Após fazer "Napola - Antes da Queda", você retorna ao tema da Alemanha Nazista em "A Onda". Trata-se uma coincidência ou é mesmo um assunto de sua predileção?
Denis Gansel - Eu sempre me interessei muito pelo assunto. Questões como “o que aconteceria se o fascismo acontecesse novamente”, “como ele funciona” ou “como as pessoas podem sofrer desvios” sempre me fascinaram. Acho que isso tem a ver com a minha própria história familiar. Meu avô foi um oficial do Terceiro Reich, fato que meu pai e todos os meus tios sempre tiveram problemas em lidar. Quando eu era jovem, sempre me questionei que atitude teria nessa situação. Em Napola, lidei com questões do tipo “Como era naquela época? Como o fascismo pode acontecer?” Em A Onda, a questão é “Isso poderia acontecer hoje? Como o fascismo funciona? Poderia uma coisa dessas acontecer novamente, em uma escola alemã normal, aqui e agora?”O que exatamente lhe instigou na experiência de A Terceira Onda a ponto de querer fazer um filme a respeito?
D.G. - Eu me recordo nitidamente da primeira vez em que li o romance A Onda. A primeira pergunta que fazemos quando o lemos é, claro, “o que eu faria? Será que daria continuidade a isso?” Claro que nós pensamos que isso aconteceu há muito tempo, nos anos 60, nos Estados Unidos, e talvez isso fosse uma questão naquele tempo. Mas hoje em dia, na Alemanha, de jeito nenhum. Porém eu acho que a questão é mais ampla que isso. E isso foi o nosso ponto de partida para dizer “vamos fazer com que isso se passe na Alemanha de hoje e pensar na pergunta “Será que poderia acontecer novamente?”
Como você pesquisou a história?
D.G. - Bem, nós tínhamos as notas originais de Ron Jones, é claro. Então sabíamos muito bem como a experiência se deu. Mas uma vez que queríamos recolocar a história na Alemanha atual, precisávamos reimaginá-la como uma história alemã, em um cenário tipicamente alemão. Como todos nós crescemos em um ambiente parecido, pensamos: vamos fazer com que se passe no tipo de escola que frequentávamos. Há personagens no filme que eram meus colegas de escola, ou de Peter Thorwarth. Tem também professores que gostaríamos de ter tido, e outros que realmente tivemos. Conservar esse ponto de vista da vida real foi de grande ajuda. Em seguida, desenvolvemos a história baseada nesses personagens. A maneira como os imaginávamos, o que eles fariam em certas situações, até que tudo se desdobrasse naturalmente dali.

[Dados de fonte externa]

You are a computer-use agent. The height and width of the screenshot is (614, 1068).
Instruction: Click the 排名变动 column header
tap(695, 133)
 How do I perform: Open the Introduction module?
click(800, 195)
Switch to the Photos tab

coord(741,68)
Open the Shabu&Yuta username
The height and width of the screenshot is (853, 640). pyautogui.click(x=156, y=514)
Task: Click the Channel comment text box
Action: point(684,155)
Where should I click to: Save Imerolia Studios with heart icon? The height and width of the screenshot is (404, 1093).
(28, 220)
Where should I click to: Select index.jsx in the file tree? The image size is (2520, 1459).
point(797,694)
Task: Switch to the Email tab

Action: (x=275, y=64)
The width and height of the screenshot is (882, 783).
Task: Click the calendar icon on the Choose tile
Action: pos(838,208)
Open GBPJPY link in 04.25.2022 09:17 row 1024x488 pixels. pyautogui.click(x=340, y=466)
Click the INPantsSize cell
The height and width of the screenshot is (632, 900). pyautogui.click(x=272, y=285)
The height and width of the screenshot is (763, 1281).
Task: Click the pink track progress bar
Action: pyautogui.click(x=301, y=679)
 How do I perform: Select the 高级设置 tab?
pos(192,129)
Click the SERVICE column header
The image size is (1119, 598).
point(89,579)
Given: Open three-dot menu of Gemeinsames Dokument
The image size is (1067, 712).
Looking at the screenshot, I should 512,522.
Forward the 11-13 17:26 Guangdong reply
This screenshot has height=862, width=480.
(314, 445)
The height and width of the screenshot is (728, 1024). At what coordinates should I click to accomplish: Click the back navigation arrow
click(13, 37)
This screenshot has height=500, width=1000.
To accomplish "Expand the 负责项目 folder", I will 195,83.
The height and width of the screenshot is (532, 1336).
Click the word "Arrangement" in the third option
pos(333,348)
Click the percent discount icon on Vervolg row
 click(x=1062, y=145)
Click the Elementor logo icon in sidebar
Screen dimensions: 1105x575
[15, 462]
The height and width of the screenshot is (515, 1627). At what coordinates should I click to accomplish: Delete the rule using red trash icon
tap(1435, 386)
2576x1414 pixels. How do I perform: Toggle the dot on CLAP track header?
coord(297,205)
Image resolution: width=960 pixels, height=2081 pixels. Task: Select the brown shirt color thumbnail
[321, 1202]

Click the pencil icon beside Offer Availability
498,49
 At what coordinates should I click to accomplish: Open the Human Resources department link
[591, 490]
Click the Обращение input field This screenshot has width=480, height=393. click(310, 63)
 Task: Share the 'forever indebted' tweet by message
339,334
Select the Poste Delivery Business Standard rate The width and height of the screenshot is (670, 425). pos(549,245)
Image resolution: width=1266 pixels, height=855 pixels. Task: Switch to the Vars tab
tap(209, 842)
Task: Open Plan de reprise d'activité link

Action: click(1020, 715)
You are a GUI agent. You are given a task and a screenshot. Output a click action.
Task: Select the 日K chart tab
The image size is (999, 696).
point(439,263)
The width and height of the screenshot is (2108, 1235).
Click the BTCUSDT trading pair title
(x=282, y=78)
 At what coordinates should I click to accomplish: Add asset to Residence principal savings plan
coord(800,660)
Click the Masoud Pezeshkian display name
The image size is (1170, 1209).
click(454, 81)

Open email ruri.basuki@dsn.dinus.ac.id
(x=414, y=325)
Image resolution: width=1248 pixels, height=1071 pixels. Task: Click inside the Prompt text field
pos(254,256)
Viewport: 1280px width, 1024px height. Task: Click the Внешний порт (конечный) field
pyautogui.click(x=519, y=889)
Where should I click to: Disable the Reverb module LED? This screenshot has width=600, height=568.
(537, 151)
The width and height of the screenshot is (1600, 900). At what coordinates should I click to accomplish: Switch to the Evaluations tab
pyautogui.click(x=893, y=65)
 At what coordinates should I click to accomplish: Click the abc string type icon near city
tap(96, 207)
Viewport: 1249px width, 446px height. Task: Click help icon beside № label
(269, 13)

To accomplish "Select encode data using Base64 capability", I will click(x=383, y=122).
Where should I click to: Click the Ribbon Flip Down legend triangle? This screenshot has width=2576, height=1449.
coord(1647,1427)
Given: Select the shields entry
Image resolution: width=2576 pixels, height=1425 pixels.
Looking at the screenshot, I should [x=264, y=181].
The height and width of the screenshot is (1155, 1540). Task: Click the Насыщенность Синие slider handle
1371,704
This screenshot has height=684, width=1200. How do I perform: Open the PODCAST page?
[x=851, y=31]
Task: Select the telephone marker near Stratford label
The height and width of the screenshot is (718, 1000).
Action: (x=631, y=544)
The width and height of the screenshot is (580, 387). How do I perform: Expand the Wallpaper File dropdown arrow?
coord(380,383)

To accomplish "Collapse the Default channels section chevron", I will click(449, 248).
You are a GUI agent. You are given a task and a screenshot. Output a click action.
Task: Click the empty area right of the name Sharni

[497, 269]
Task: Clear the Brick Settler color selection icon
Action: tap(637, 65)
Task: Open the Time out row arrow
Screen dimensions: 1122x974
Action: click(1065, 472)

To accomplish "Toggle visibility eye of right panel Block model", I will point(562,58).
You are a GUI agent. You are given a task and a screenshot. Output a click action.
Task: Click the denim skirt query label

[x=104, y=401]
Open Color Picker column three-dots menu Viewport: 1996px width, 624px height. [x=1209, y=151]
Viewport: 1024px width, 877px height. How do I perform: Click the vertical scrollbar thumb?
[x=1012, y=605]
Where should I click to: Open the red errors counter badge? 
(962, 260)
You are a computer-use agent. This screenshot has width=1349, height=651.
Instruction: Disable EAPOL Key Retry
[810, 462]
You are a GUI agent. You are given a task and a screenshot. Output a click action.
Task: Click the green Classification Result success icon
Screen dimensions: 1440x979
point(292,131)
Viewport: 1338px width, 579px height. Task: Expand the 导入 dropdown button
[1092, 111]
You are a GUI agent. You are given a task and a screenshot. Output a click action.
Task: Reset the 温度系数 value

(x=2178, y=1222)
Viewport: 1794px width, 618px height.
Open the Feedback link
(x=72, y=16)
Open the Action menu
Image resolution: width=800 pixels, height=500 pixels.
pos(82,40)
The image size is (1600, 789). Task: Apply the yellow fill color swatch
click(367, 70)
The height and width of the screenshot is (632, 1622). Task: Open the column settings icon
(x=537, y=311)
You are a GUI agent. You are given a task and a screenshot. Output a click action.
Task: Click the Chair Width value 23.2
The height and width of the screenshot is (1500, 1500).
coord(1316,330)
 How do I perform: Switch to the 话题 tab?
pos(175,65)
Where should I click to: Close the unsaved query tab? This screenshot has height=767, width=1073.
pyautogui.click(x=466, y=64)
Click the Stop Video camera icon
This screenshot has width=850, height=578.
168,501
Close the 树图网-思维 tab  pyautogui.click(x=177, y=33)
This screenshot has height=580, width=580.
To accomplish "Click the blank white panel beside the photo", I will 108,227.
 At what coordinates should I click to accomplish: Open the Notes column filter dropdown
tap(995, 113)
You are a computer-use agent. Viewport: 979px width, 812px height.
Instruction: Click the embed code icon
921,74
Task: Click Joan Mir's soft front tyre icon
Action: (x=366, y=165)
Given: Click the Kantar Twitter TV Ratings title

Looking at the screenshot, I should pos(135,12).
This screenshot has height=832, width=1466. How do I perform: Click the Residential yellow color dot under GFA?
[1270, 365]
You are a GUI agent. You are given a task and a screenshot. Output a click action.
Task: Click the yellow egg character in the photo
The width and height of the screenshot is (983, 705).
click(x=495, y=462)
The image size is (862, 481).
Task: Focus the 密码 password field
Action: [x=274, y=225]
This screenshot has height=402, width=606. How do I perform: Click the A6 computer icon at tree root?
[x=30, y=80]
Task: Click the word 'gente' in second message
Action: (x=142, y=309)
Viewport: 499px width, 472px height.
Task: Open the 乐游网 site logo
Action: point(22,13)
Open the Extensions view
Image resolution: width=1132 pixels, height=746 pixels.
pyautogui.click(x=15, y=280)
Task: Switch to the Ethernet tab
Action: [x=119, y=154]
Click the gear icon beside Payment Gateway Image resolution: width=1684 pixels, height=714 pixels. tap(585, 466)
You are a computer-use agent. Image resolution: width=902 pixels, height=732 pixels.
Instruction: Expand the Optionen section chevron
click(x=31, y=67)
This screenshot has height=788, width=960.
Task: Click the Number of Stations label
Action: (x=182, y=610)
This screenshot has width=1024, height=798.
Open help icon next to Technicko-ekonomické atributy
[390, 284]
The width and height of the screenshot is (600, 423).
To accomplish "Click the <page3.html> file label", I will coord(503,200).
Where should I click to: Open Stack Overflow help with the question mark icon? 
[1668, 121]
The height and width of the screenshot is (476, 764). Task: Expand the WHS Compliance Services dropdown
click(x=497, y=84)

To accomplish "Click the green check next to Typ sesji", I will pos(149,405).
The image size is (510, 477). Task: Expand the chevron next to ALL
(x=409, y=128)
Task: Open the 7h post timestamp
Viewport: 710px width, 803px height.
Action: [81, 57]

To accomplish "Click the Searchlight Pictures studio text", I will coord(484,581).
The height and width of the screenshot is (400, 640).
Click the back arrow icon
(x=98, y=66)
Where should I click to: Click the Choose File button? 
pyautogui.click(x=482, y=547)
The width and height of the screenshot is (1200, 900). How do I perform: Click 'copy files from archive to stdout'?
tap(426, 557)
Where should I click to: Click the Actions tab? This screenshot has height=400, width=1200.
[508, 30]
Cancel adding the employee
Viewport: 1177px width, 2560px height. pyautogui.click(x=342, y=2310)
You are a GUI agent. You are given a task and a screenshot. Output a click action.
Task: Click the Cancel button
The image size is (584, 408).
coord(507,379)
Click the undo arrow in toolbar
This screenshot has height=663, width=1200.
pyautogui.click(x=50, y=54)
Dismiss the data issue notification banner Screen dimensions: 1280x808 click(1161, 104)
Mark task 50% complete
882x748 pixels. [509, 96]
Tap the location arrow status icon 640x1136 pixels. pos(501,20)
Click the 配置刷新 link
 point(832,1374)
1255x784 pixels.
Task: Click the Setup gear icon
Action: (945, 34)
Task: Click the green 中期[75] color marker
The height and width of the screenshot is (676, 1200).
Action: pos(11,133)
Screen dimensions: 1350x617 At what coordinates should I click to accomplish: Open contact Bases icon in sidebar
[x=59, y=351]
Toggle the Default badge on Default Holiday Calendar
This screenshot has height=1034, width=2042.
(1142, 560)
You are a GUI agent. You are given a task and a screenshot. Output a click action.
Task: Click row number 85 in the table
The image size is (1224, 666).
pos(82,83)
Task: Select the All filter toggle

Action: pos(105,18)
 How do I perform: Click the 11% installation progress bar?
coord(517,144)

Você diria que o sucesso da experiência dependia da popularidade e da aceitação do professor?
D.G. - É claro que ter um professor com uma personalidade muito carismática ajuda. Alguém que seja um líder nato, com qualidades de liderança evidentes, que possa persuadir as pessoas, alguém que os alunos admirem. Eu acredito que o sistema fascista que ele desenvolve é tão abominável psicologicamente que poderia mesmo acontecer a qualquer momento e em qualquer lugar. Dar voz a pessoas que nunca tiveram voz nenhuma além de seus pequenos deveres, e subitamente formar uma comunidade que concede ao corpo discente uma nova e inesperada qualificação. Deixar que as grandes diferenças que costumavam dividir os estudantes sejam eliminadas, dando a todos a chance de separar alguém ou a si próprio. Acho que é algo que poderia funcionar em qualquer lugar, especialmente em uma estrutura como a do sistema escolar. E qualquer um que frequenta o ensino médio sabe como é: os garotos populares e os líderes sociais estão sempre no topo. E vários estudantes mais tímidos, ou aqueles que você não nota na primeira vez em que passa os olhos, têm muito menos oportunidades. Eu estou convencido de que se alguém toma um sistema como esse e o vira de ponta à cabeça da noite para o dia, isso pode acontecer novamente.
Nossa sociedade moderna é marcada pelo individualismo. Seria a necessidade que temos de nos destacarmos da massa o que torna uma experiência como A Onda possível?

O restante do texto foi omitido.